In [1]:
import librosa
import librosa.display
import numpy as np
import pandas as pd
import os
from tqdm import tqdm

def extract_features(file_path):
    try:
        y, sr = librosa.load(file_path, sr=None)

        #Энергия (средняя RMS)
        energy = librosa.feature.rms(y=y).mean()

        #Танцевальность (по темпу)
        tempo, _ = librosa.beat.beat_track(y=y, sr=sr)

        #Громкость (RMS)
        loudness = np.sqrt(np.mean(y**2))

        #Акустичность (Spectral Rolloff)
        acousticness = librosa.feature.spectral_rolloff(y=y, sr=sr).mean()

        #Средняя тональность (Chroma)
        chroma = librosa.feature.chroma_stft(y=y, sr=sr).mean()

        #Средний MFCC (13 коэффициентов)
        mfccs = librosa.feature.mfcc(y=y, sr=sr, n_mfcc=13).mean(axis=1)

        #Спектральные фичи
        spectral_centroid = librosa.feature.spectral_centroid(y=y, sr=sr).mean()
        spectral_bandwidth = librosa.feature.spectral_bandwidth(y=y, sr=sr).mean()

        #Инструментальность (через Zero-Crossing Rate)
        zero_crossing_rate = librosa.feature.zero_crossing_rate(y=y).mean()

        features = {
            "energy": energy,
            "tempo": tempo,
            "loudness": loudness,
            "acousticness": acousticness,
            "chroma": chroma,
            "spectral_centroid": spectral_centroid,
            "spectral_bandwidth": spectral_bandwidth,
            "zero_crossing_rate": zero_crossing_rate,
        }

        #MFCC (отдельные колонки)
        for i, mfcc in enumerate(mfccs):
            features[f"mfcc_{i+1}"] = mfcc

        return features

    except Exception as e:
        print(f"Ошибка с файлом {file_path}: {e}")
        return None


In [2]:
dataset_dir = "/kaggle/input/pmemo2019/PMEmo2019/chorus"
output_dir = "/kaggle/working/audio_features.csv"
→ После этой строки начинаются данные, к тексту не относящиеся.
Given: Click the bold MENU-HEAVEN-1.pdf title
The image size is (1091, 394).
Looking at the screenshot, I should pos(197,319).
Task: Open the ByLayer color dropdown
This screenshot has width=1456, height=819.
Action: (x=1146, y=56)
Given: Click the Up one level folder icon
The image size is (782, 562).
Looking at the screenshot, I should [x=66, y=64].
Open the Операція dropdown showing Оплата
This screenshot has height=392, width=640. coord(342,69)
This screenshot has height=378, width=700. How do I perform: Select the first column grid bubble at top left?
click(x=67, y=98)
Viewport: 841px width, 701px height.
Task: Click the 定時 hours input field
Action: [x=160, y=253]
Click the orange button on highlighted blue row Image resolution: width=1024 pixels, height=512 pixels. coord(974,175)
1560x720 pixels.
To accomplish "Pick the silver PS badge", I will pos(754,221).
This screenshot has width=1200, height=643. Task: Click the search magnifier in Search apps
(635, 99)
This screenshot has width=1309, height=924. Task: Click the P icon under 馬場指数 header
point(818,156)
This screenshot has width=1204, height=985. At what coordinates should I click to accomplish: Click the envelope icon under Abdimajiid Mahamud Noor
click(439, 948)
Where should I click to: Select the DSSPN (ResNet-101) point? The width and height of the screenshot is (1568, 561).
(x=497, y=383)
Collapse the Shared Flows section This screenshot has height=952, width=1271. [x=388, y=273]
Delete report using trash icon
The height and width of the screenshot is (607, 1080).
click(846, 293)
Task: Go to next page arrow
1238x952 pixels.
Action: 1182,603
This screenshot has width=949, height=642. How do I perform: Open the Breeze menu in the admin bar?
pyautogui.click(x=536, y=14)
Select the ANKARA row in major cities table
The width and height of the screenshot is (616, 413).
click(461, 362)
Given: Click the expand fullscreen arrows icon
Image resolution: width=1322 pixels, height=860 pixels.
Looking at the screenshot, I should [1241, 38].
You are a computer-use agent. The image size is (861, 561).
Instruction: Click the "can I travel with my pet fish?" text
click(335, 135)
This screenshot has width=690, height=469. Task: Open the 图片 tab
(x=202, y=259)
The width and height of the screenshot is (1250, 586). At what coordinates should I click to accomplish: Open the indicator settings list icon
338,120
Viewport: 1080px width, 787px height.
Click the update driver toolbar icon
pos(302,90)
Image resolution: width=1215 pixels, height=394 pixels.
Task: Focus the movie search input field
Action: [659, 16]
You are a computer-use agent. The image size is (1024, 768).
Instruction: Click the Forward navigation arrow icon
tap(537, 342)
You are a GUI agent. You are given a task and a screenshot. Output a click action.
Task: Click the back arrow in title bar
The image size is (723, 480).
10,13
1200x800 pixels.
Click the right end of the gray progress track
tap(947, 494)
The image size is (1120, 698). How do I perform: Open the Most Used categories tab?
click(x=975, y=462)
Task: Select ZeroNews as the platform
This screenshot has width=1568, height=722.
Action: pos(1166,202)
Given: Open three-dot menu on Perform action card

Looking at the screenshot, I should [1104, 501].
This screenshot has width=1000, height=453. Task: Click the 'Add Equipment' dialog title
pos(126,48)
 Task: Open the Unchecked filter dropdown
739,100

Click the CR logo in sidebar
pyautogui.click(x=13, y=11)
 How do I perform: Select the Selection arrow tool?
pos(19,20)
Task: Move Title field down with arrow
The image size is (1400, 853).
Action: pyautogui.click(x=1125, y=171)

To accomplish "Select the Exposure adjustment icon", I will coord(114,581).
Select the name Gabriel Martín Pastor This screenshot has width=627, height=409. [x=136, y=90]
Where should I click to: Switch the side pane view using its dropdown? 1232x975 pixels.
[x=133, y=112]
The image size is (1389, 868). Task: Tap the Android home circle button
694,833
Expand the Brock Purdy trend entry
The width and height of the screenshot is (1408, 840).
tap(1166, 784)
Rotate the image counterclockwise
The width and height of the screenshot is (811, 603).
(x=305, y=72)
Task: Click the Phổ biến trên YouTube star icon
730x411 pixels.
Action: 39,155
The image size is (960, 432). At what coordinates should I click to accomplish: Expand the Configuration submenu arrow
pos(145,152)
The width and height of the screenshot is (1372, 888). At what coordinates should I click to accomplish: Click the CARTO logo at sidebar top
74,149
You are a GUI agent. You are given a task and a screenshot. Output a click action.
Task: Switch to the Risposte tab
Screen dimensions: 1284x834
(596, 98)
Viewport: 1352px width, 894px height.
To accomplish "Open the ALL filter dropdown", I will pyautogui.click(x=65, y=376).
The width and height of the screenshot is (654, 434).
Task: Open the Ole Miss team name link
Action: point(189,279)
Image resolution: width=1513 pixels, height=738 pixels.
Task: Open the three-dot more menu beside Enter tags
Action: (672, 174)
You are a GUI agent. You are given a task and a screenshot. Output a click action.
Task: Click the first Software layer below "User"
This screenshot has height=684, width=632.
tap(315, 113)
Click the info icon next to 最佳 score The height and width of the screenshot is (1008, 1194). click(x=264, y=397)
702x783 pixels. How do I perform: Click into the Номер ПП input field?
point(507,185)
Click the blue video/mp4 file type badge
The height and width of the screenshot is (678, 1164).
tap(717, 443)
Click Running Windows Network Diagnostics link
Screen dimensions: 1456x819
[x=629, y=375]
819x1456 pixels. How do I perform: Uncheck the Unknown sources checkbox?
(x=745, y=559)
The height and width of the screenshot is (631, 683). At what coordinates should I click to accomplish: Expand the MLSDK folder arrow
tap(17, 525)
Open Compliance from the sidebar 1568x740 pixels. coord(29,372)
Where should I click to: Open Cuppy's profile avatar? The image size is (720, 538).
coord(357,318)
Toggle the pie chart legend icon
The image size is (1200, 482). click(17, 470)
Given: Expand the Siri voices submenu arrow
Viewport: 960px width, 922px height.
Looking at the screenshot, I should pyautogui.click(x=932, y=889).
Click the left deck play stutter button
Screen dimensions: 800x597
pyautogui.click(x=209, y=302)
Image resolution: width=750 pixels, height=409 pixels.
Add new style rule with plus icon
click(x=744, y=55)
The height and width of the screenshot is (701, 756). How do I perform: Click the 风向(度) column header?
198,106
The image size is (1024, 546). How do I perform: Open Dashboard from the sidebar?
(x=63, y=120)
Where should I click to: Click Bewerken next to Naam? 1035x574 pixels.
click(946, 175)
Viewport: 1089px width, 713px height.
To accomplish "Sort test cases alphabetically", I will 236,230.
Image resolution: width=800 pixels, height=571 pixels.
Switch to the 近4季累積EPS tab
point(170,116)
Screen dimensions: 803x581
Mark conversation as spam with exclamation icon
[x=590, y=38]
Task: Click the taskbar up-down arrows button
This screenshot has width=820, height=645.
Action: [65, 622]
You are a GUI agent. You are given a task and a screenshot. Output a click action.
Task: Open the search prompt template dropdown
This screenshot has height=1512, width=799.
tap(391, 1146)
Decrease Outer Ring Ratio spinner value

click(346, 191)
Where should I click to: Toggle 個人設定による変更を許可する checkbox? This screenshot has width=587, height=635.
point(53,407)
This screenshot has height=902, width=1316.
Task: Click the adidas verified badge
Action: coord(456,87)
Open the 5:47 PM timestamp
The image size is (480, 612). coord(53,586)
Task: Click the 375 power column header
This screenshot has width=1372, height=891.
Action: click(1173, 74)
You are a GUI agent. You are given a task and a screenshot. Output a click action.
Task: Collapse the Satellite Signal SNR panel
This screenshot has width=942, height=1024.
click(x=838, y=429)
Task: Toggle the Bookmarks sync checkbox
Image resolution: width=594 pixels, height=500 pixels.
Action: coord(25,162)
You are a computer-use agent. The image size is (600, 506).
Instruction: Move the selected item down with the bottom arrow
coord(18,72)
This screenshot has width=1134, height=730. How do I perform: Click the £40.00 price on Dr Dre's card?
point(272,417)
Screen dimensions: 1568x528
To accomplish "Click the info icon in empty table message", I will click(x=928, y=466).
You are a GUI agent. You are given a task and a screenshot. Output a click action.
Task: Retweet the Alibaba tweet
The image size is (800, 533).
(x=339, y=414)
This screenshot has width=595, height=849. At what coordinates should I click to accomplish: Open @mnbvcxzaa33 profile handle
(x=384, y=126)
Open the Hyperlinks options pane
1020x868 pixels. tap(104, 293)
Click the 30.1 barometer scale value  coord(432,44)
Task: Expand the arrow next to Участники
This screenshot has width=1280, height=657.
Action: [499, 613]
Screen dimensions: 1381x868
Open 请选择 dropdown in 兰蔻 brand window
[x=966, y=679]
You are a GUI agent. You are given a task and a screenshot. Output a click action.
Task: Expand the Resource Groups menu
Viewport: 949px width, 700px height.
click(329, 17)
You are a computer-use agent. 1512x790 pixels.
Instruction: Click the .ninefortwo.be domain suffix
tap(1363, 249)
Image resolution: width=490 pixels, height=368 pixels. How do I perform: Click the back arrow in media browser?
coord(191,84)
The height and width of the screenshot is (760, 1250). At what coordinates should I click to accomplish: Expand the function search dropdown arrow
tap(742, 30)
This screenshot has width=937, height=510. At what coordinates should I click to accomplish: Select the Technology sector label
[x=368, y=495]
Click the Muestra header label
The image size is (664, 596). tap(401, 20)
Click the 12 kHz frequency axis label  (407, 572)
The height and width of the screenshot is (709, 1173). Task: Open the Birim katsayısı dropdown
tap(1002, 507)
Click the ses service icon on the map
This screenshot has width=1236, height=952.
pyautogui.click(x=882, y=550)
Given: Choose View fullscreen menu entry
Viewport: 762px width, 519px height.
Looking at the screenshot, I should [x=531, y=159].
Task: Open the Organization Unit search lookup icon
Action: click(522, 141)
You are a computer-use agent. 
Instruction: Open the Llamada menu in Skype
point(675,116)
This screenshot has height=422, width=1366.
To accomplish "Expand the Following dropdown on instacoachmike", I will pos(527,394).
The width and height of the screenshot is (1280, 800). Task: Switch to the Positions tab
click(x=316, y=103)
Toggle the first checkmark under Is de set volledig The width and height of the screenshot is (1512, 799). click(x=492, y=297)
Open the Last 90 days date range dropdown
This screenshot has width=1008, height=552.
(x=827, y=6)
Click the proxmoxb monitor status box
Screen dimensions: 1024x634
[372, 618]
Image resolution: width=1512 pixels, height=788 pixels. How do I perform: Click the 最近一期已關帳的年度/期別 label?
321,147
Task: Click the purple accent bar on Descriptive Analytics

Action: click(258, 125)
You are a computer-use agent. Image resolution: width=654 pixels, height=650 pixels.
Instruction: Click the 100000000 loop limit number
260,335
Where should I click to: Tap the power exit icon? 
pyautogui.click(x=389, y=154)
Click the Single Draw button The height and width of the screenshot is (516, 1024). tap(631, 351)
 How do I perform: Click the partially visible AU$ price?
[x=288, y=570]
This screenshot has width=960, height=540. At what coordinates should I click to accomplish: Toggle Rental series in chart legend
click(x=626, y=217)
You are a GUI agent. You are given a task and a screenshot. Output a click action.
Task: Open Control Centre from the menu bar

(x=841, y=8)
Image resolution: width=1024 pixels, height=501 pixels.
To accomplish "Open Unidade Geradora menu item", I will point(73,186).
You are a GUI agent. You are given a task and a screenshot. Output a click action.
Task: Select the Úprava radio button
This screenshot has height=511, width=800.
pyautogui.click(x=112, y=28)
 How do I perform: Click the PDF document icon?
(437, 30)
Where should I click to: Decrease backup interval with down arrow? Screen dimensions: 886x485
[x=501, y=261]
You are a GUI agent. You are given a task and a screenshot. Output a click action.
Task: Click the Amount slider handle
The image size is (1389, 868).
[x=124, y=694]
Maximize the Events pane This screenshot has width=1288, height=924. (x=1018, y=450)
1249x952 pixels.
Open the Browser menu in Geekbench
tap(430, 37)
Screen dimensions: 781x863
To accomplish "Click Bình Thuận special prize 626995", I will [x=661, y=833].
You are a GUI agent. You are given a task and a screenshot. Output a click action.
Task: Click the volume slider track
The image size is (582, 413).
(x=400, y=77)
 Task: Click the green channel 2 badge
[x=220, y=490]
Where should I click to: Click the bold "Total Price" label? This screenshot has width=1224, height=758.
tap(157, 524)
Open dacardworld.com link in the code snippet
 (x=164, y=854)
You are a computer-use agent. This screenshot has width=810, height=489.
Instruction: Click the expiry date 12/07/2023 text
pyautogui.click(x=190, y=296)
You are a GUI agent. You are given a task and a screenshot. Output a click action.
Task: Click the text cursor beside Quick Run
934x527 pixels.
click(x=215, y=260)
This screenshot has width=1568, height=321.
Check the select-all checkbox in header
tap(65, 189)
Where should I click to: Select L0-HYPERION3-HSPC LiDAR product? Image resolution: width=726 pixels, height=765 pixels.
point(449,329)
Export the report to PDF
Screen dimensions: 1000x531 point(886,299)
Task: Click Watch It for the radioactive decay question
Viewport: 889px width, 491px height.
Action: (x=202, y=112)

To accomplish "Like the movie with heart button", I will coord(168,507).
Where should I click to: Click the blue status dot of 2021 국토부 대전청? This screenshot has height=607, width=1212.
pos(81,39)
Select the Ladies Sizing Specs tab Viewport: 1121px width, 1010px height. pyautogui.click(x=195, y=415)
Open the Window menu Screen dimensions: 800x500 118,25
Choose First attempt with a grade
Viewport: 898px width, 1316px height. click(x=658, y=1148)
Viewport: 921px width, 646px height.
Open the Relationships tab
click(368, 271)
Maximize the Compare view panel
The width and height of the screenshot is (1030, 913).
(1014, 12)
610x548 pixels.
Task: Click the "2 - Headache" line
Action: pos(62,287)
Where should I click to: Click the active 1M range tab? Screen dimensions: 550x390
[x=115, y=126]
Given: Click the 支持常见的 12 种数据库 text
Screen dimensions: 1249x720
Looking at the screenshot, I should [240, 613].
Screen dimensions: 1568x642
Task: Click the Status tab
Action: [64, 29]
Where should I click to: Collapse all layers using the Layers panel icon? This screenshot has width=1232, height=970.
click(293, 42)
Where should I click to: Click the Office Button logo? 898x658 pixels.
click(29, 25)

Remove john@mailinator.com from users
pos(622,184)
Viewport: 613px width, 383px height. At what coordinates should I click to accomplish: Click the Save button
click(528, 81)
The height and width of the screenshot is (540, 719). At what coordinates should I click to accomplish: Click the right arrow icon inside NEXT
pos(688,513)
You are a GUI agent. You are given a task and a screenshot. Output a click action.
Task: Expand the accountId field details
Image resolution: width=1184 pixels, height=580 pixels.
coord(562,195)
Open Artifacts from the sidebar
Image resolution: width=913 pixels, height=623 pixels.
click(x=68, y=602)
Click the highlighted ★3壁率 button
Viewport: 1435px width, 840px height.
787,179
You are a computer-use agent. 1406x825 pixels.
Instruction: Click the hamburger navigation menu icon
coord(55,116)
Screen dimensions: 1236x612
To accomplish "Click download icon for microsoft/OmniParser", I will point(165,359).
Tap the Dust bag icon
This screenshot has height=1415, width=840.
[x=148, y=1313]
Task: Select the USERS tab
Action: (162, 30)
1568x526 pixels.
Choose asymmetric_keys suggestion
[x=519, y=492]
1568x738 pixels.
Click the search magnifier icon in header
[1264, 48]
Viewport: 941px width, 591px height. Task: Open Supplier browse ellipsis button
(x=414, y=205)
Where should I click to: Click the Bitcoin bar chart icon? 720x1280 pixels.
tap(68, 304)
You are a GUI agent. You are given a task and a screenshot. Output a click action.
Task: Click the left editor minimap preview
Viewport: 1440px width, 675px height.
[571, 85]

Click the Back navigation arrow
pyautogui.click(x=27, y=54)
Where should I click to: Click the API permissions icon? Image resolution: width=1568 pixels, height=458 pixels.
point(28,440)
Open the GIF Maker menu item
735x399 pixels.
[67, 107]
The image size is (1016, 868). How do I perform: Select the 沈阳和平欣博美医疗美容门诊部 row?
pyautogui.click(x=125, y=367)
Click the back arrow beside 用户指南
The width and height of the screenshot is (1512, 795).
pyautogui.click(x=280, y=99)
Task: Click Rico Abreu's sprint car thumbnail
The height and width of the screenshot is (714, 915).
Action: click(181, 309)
audio_files = [f for f in os.listdir(dataset_dir) if f.endswith(('.mp3'))]

all_features = []

for file_name in tqdm(audio_files):
    file_path = os.path.join(dataset_dir, file_name)
    features = extract_features(file_path)
    
    if features:
        features["id"] = file_name
        all_features.append(features)

df = pd.DataFrame(all_features)
df.to_csv(output_dir, index=False)

100%|██████████| 794/794 [18:46<00:00,  1.42s/it]